Deepstream 6 on Xavier NX detection performance issues

We are using NVIDIA Xavier NX units in a automated machine vision application… Under DeepStream 5 on JetPack 4.4 we got decent performance, but we need some of the new features of 4.6 for deployment.

We are currently using Azure Custom Vision for training, so our model options are very limited… We are operating on a Yolo Tiny ONNX currently, but it’s performance is 20 to 30% of what we see on Azure and on DS5.

We have also tried exporting as SSD but can’t get Deepstream to import the ONNX.

Is there any advice? This is becoming a big issue for us… We are using the reference application and have tried almost every combination of parameters…
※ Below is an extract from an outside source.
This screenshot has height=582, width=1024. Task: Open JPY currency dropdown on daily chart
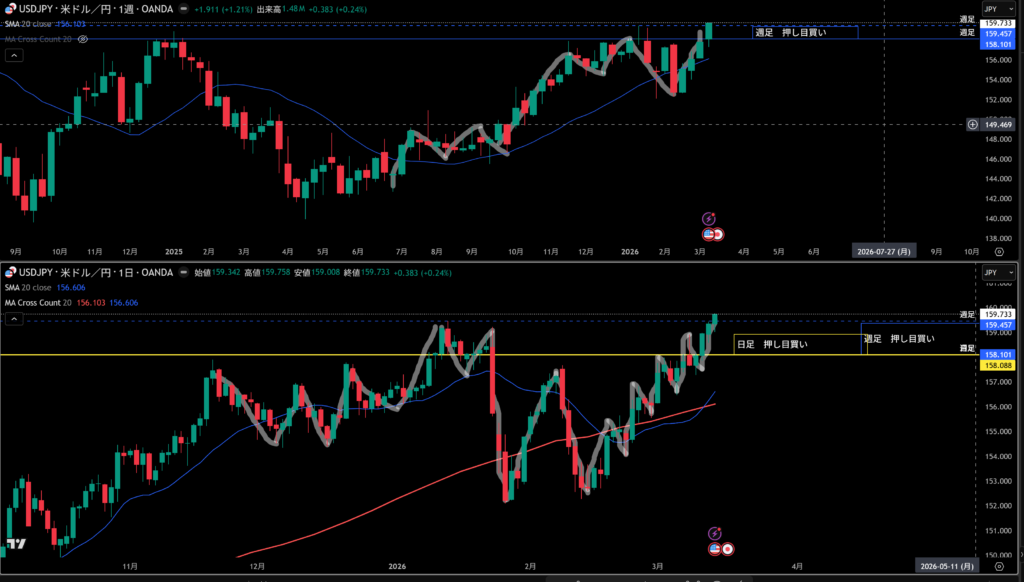click(996, 272)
Let me know what I can send to help troubleshoot?

Hi,

It will be good if you can fill out our template first:

• Hardware Platform (Jetson / GPU)
• DeepStream Version
• JetPack Version (valid for Jetson only)
• TensorRT Version
• NVIDIA GPU Driver Version (valid for GPU only)
• Issue Type( questions, new requirements, bugs)
• How to reproduce the issue ? (This is for bugs. Including which sample app is using, the configuration files content, the command line used and other details for reproducing)
• Requirement details( This is for new requirement. Including the module name-for which plugin or for which sample application, the function description)

Back to your question, have you tried our TAO toolkit?
It provides some popular detection models and has some pruning mechanisms that can improve performance.

https://developer.nvidia.com/tao-toolkit

Thanks.

No we haven’t but we will add it to our list to evaluate TAO. Unfortunately, we have a code investment in Azure Custom Vision training management, so this could take some time if we go this direction…

I just applied for Tao Early Access… That doesn’t fix the current issue, but that does give some options.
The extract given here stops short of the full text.